→ **Required task**: Pick out each line below that contains the string "arrow", and copy those lines.

→ **Extracted records**:
━━━━━━━━
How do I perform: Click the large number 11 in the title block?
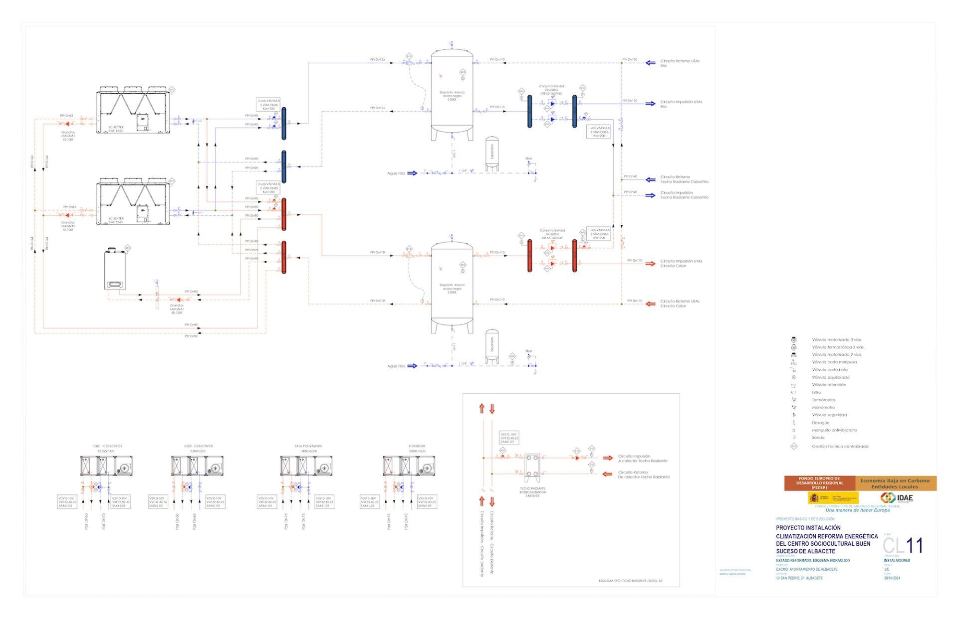[x=915, y=545]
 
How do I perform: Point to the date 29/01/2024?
[x=893, y=578]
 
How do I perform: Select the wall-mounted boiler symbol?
[x=115, y=270]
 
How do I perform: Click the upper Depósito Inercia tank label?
[x=452, y=96]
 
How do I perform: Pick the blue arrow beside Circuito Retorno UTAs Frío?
[x=650, y=63]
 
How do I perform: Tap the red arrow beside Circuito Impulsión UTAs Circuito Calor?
[x=650, y=263]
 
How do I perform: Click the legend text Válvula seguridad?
[x=829, y=415]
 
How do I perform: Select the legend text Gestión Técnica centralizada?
[x=840, y=446]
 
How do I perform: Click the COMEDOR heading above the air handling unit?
[x=417, y=446]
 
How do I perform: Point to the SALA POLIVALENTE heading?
[x=308, y=446]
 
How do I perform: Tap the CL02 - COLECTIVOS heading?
[x=198, y=446]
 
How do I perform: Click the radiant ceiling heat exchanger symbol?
[x=532, y=464]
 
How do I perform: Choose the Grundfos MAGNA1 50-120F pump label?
[x=177, y=309]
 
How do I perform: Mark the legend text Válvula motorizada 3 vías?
[x=836, y=339]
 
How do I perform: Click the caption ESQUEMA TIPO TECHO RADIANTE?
[x=631, y=581]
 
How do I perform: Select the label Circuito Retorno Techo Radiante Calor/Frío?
[x=684, y=179]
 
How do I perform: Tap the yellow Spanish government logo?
[x=833, y=497]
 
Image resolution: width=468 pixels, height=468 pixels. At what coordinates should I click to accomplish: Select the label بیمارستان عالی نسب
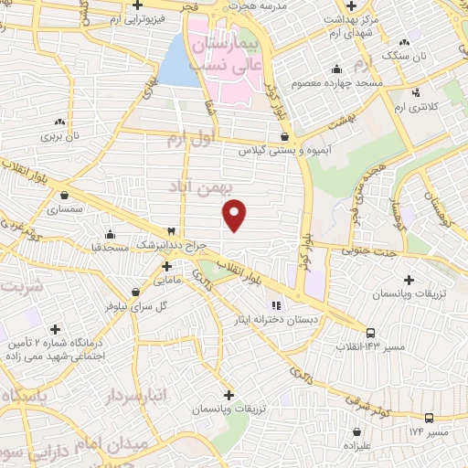click(258, 53)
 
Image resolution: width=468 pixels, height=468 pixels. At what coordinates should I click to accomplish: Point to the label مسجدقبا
click(110, 247)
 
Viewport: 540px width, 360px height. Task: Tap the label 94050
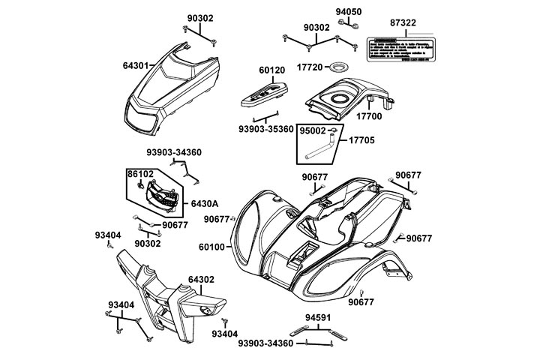click(348, 12)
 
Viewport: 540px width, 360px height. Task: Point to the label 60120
click(272, 70)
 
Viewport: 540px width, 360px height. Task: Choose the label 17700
click(370, 116)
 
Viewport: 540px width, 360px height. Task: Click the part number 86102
click(140, 174)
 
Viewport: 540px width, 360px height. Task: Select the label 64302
click(202, 279)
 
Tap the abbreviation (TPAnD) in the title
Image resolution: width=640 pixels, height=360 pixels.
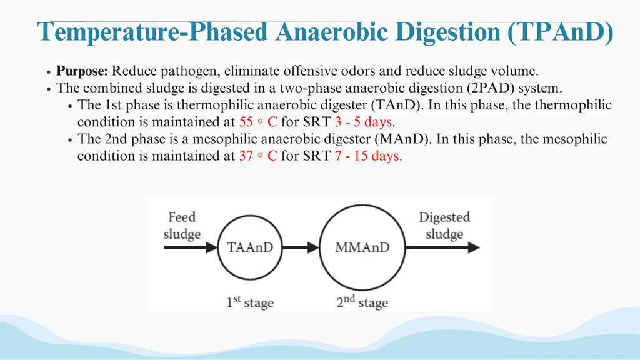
━━━━━━━━
→ **Response**:
How do I perform: Pick the blue arrow beside Circuito Retorno UTAs Frío?
How do I perform: Tap the red arrow beside Circuito Impulsión UTAs Circuito Calor?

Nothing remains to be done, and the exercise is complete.